The article cited NASA's former deputy administrator, Lori Garver, who since her departure in September 2013 has become an increasingly outspoken critic of Congressional porking. According to Garver, NASA projects are no longer about “why” but “how.”
“The [International] Space Station was sold as an $8 billion program. It ended up costing $100 billion. The Webb telescope was sold as a $1 billion program. It’s now up to $8 billion,” said Lori Garver, who served as the number two official at NASA from 2009 until last year. “It usually works out for them,” she said, meaning the contractors get paid, even when they raise the price.
Decision-making about NASA was twisted, she said, because of a mismatch between its huge funding and its muddled sense of purpose. “There’s no ‘why’” in NASA anymore, Garver said.
Instead, she said, there was only a “how,” a sense that something big still needed to be done. “And the ‘how’ is all about the [construction] contracts and the members of Congress.”
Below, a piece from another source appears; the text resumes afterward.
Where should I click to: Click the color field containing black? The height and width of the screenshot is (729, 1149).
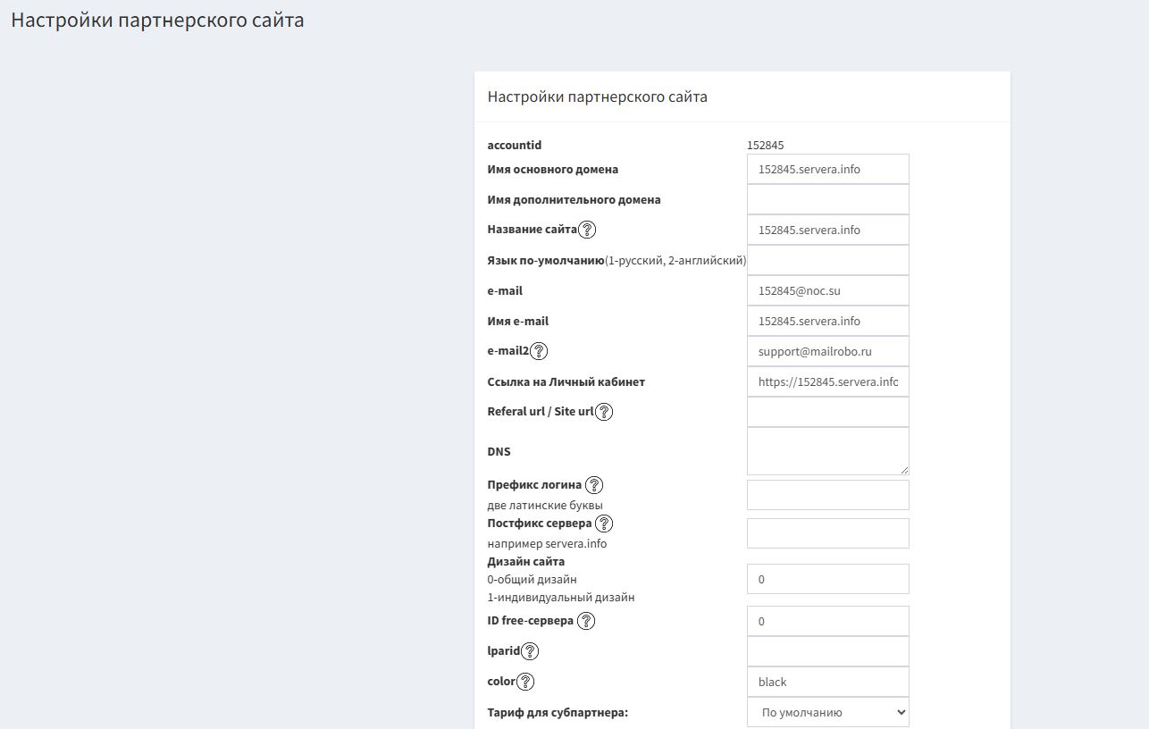pyautogui.click(x=827, y=682)
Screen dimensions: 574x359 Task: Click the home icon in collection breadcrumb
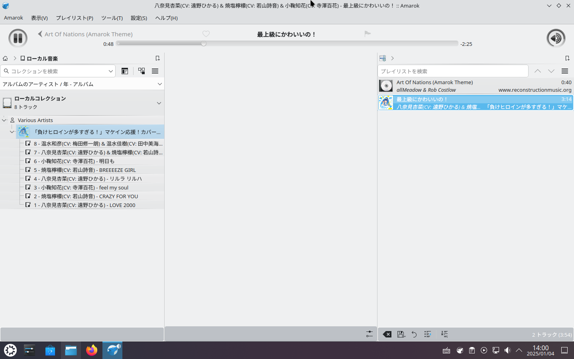(5, 58)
This nonsense was on display yet again December 10 when the House Space Subcommittee met to demand more spending on the Space Launch System and Orion capsule — even though Congress has yet to tell NASA what to do with these programs four years after ordering the agency to build them.
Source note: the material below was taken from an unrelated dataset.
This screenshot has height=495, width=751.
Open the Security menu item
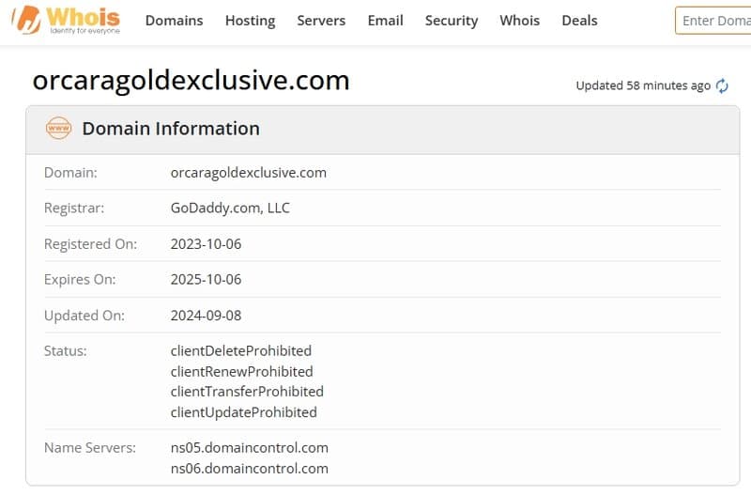(x=451, y=21)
Subcommittee chair Rep. Steven Palazzo (R-MS) — whose district includes Stennis — stated in his opening remarks:
The successful test launch of Orion demonstrates that we're on the right track for sending humans back to the Moon and Mars within our lifetimes. Across the nation, people were watching with the same hope and pride that all Americans had in the early days of our space program. At my Congressional district, children were bussed to the Stennis Space Center to watch a live feed of the launch. Events like this are what we need to inspire the next generation of astronauts and engineers, and SLS is a giant leap forward, making America the leader in space yet again.
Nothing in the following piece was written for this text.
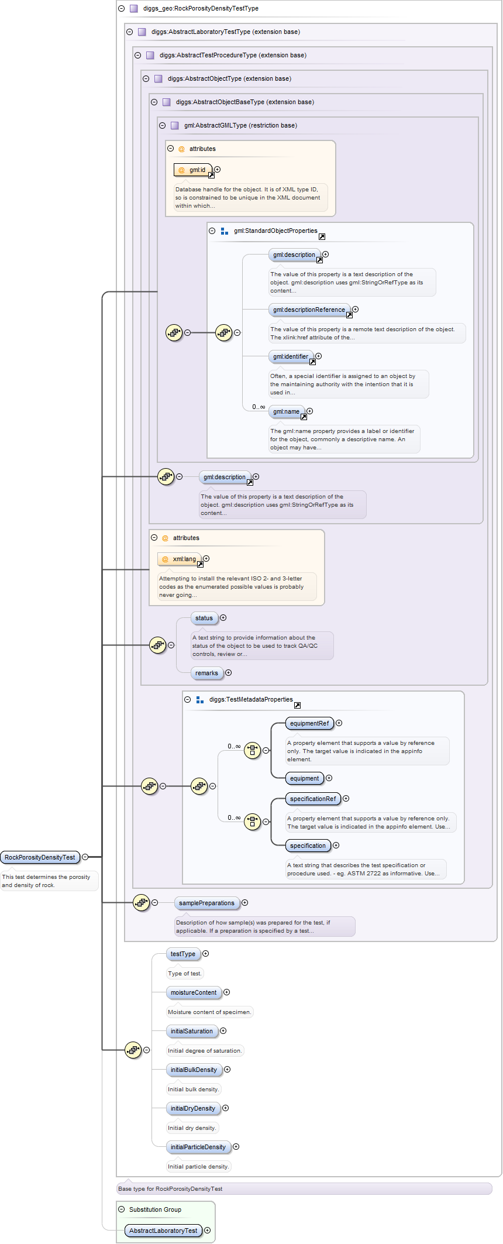This screenshot has height=1244, width=503.
Task: Select the remarks element
Action: pyautogui.click(x=206, y=673)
To hide their porkery, Congressional politicians of both partisan stripes often claim these programs “inspire” people, without providing any evidence to back it up, or a rational cost-benefit analysis that would prove this money is better spent on a pork program with no mission than robotic technology which is far more affordable and has skills that can translate into the private sector.
There's no evidence that the nation was transfixed during the Orion test flight, much less to a level similar to the early 1960s. National television networks did not break into regularly scheduled programs. News anchors were not stationed at Cape Canaveral. The media events were attended by more than the usual small handful of “mainstream” journalists, but as typical for these events many of the journalists were credentialed reporters from space-themed web sites.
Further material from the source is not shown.